Version Control (バージョンコントロール)

Emacs には、バージョンコントロールをするアプリケーションである RCS や CVS, SCCS などのインターフェースが附属しています。今時は CVS を使うことが一般的だと思いますが、以下は一応 RCS を想定してます。単純な使い方にはそんなに変わりはないと思いますが。

バージョンコントロールとは

単純に言うと、ファイルにどんな変更を施したかを記録するとか、複数の人が編集しているときに、同時に同じファイルを変更したりしないようにするためのものです。

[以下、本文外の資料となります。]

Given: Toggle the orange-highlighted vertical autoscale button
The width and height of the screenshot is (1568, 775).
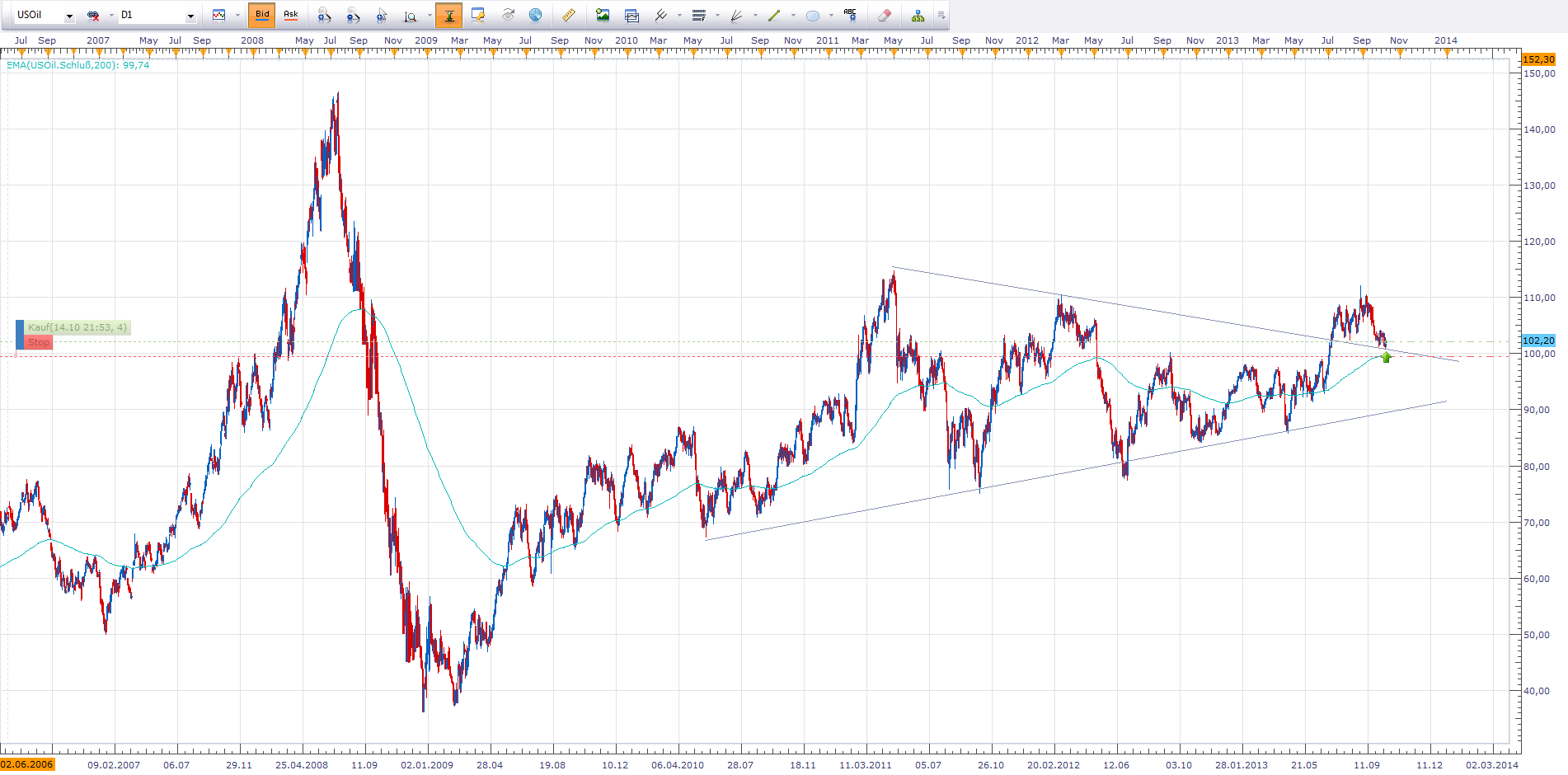Looking at the screenshot, I should (x=448, y=15).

「私はプログラムなんか書かないしー」とか「このマシンを使うのは私だけだしなー」とかいう人もシステムの設定ファイル変更を管理しておくと、いざという時に元に戻すのが簡単だし、たとえ普通の文章も、変更記録を取るとそれだけでやる気がおきたりすることもあります。:-)

RCS の使い方

まずはバージョンコントロールアプリケーションの使い方を、RCS を例に取って説明します。といってもほんの触りだけです。 RCS は GNU が配布しているもので、Linux や FreeBSD の主要な配布パッケージには大抵含まれているでしょう。より多くの人が関わるプロジェクトでは、同じく GNU の CVS がより便利らしいですが、ここでは深入りしません。(因みに CVS は RCS のコマンドを利用するらしいので、CVS を使うなら両方インストールする必要があるはず、と思ってたのですが、最近では中に取り込んでしまっているみたいです。)

さて、例えば hello.el というファイルを作成していて、これを RCS の管理下に置きたいとしましょう。(これを「登録する」と言います。) それには、

lucy$ ci hello.el

として "チェックイン" するだけです。すると、変更ログを書けとか言われるので適当に書きます。 行頭で . を押して改行を押せば、目出たくチェックイ ンできます。これ以降、このファイルを編集したい場合は

lucy$ co -l hello.el

として、チェックアウトします。-l はロック (lock) するためのオプションで、これで他人が同時に変更するのを防げます。前回のバージョンとの変更個 所を見たい場合は rcsdiff というコマンドを使います。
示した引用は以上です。